養子の日 (記念日 4月4日)

養子の日

日本では、特別養子縁組の年間成立件数が2019年度に711件を記録しましたが、その後は伸び悩みが続いており、2022年度は約580件にとどまっています。厚生労働省が2017年に掲げた「概ね5年以内に年間1,000件以上」という数値目標は、依然として達成されていない状況です。こうした背景のもと、公益財団法人・日本財団は毎年4月4日を「養子の日」と制定しました。「よー(4)し(4)」の語呂合わせに由来するこの日は、一般社団法人・日本記念日協会にも認定・登録されています。

特別養子縁組とは、産みの親のもとで育つことが難しい子どもに対して、法律上の親子関係を新たに結ぶ制度です。

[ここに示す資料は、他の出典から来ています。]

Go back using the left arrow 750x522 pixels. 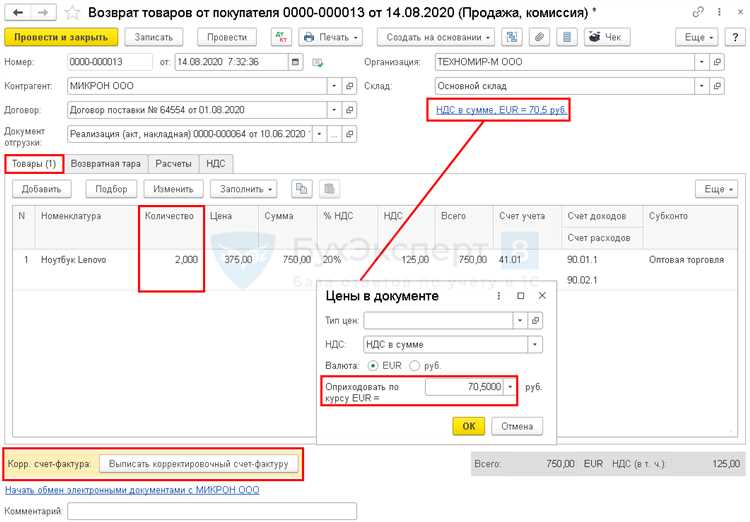(17, 12)
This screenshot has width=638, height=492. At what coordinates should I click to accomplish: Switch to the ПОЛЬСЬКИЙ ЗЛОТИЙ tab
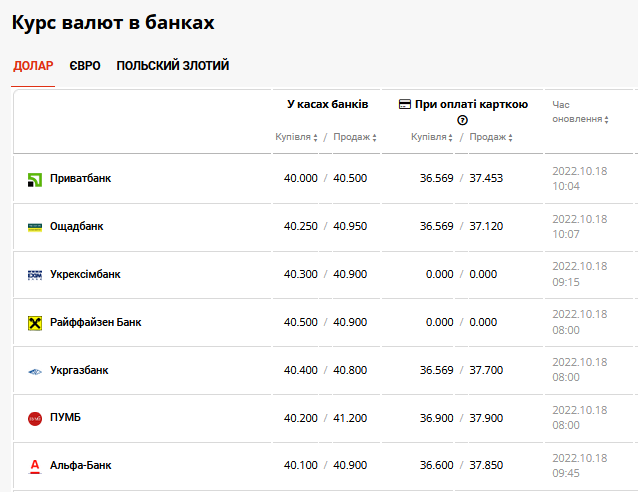(x=173, y=66)
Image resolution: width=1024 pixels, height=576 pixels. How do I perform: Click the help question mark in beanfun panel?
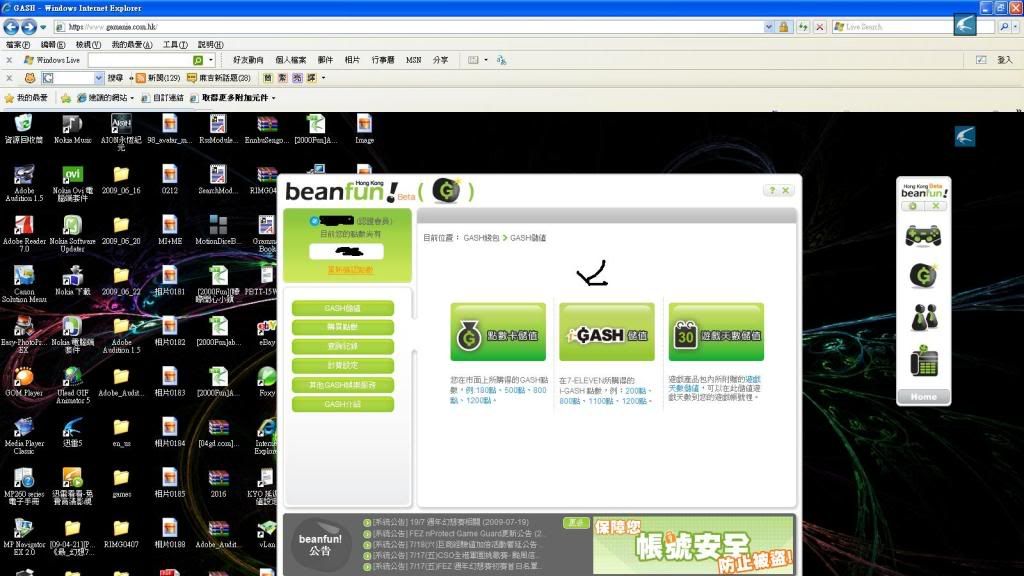pyautogui.click(x=771, y=190)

1987年に民法改正によって導入され、2020年には対象年齢の上限が原則6歳未満から原則15歳未満へと引き上げられました。制度改正により対象が広がった一方で、養親となる家庭の開拓や支援体制の整備など、普及に向けた課題は多く残されています。

日本財団はこの記念日を中心に、「ハッピーゆりかごプロジェクト」を通じて特別養子縁組の普及に取り組んでいます。講演会やシンポジウムなどの周知啓発イベントを実施し、制度への理解促進を図っています。

養子縁組は、子どもの福祉の観点から家庭での養育を実現する手段の一つです。ただし、子どもを養育する家族のかたちはそれだけにとどまりません。養親・実親が協力して子育てを行う「オープン・アダプション」の考え方や、血縁のない子どもを家庭に迎える里親制度、親の再婚によって生まれるステップファミリーなど、さまざまな選択肢があります。日本ではこれらの制度や家族のかたちに対する社会的な認知がまだ高いとはいえない状況にあります。

「養子の日」は、血縁にとらわれない「家族のカタチ」について広く知ってもらうための日です。制度の名称や数字だけでなく、その背景にある子どもたちの生活実態や、養育者が直面する現実にも目を向けるきっかけとなることが期待されています。